The organization went into crisis mode on Saturday, working with the Israeli government to arrange transport for the babies and parents that were in Nepal when the earthquake struck.

Israeli officials are also working to have a handful of surrogate mothers in Nepal brought to Israel, to be with their Israeli parents.

"I know that all the parents, they want the surrogates to come here," said Roy Youldous, the marketing manager at Tammuz. "It's better for them to be here. There the situation in Nepal is not good now. It's a disaster in the streets."

Moral, social debate

Surrogacy advocates say they hope the headlines made by the return of Israel's surrogate babies born in Nepal will spur change.

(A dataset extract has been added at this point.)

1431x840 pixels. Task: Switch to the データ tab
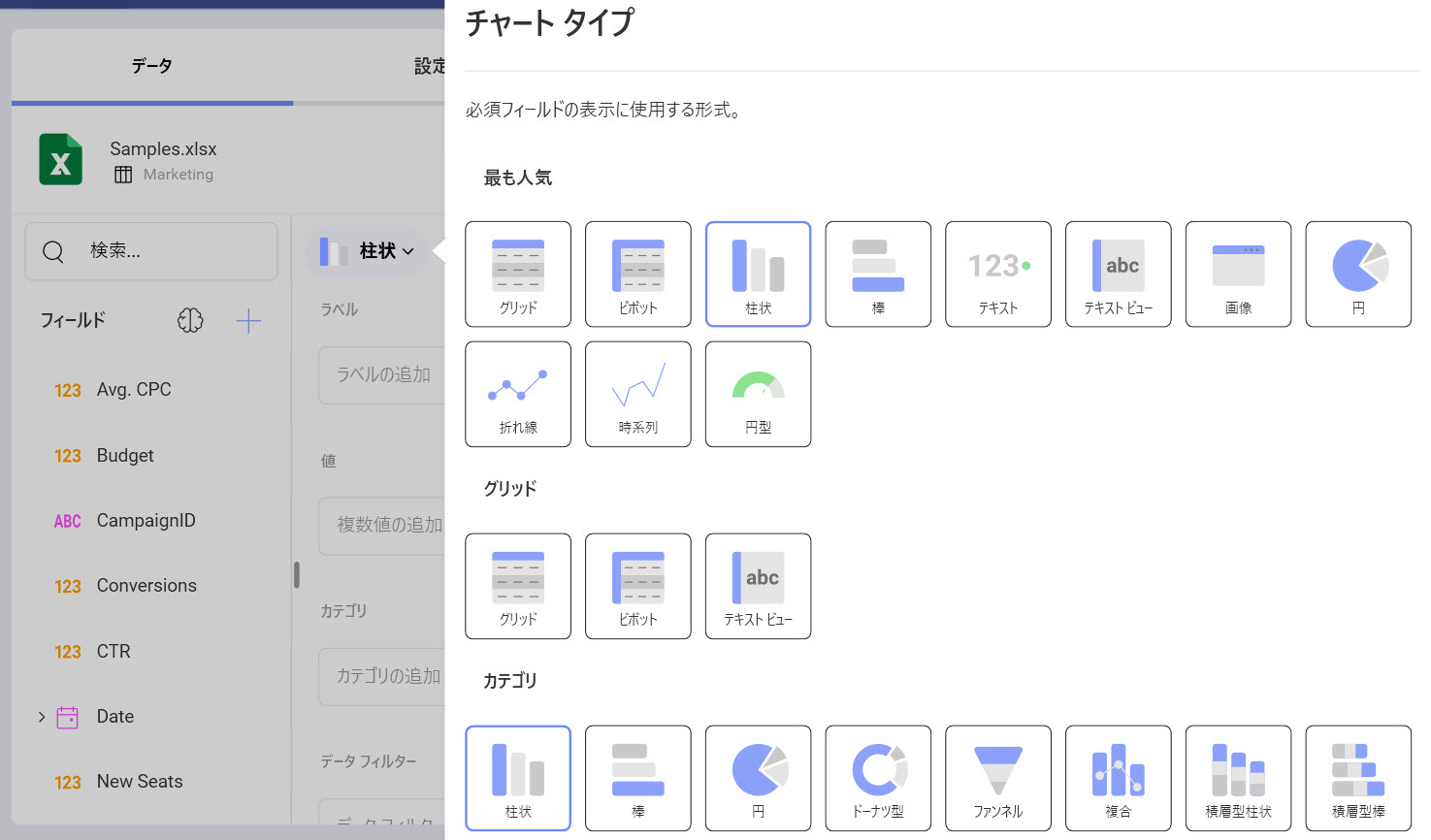(152, 66)
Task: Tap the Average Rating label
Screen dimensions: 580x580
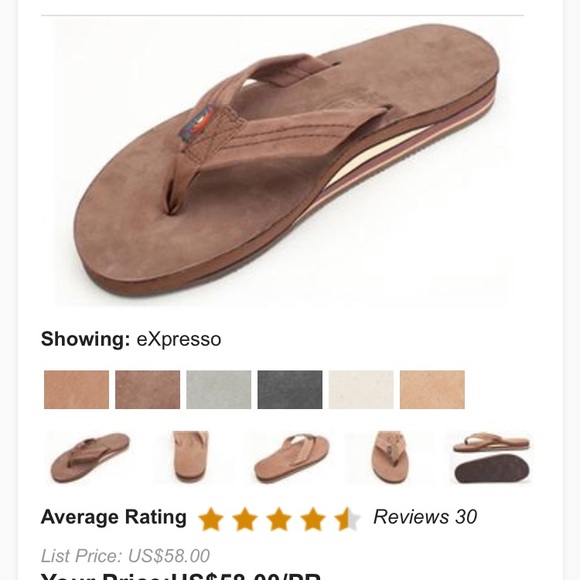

"I am certainly hoping that the Nepal earthquake will encourage Israel to take another look at its approach to surrogacy, to look at it with an eye to the moral and social issues of today," Rabbi Seth Farber, an expert on Israeli religious bureaucracy, told the Times of Israel.

Legislation was introduced to Israel's parliament, the Knesset, in 2013 that would have opened Israel's surrogacy system to gay couples and singles. But it failed to make it past first reading, disappointing those close to the issue.

Although it sponsored the emergency airlift of babies from Nepal, the Israeli government has made no statements in recent days on changes to its views around surrogacy arrangements within Israel itself.

"We think that surrogacy in Israel … should be open to everybody, because it's discriminating and it's unethical to offer it only to certain groups in the population," said the Tammuz agency's Youldous.

There's been something of a baby boom in Israel's gay community in recent years, with hundreds of couples going abroad to find surrogate mothers. LGBT advocates hope soon Israeli parents will be able to seek surrogacy at home.

"You want to be able (to do) what every couples do, just to get the same rights," said Gilad Greengold, who married his long-time partner in New York last year. Israel does not allow same-sex marriages, but does recognize marriages performed in other countries, including Canada.

Before returning to care for his baby, Amir Vogel Greengold praised his government's response to the plight of surrogate children in Nepal.

"We ask (Israel) to change (the surrogacy laws) so we can do it in Israel. But we have also good words to say for our government, because I don't think any other country in the world would do what they did for the citizens that were stuck in Nepal."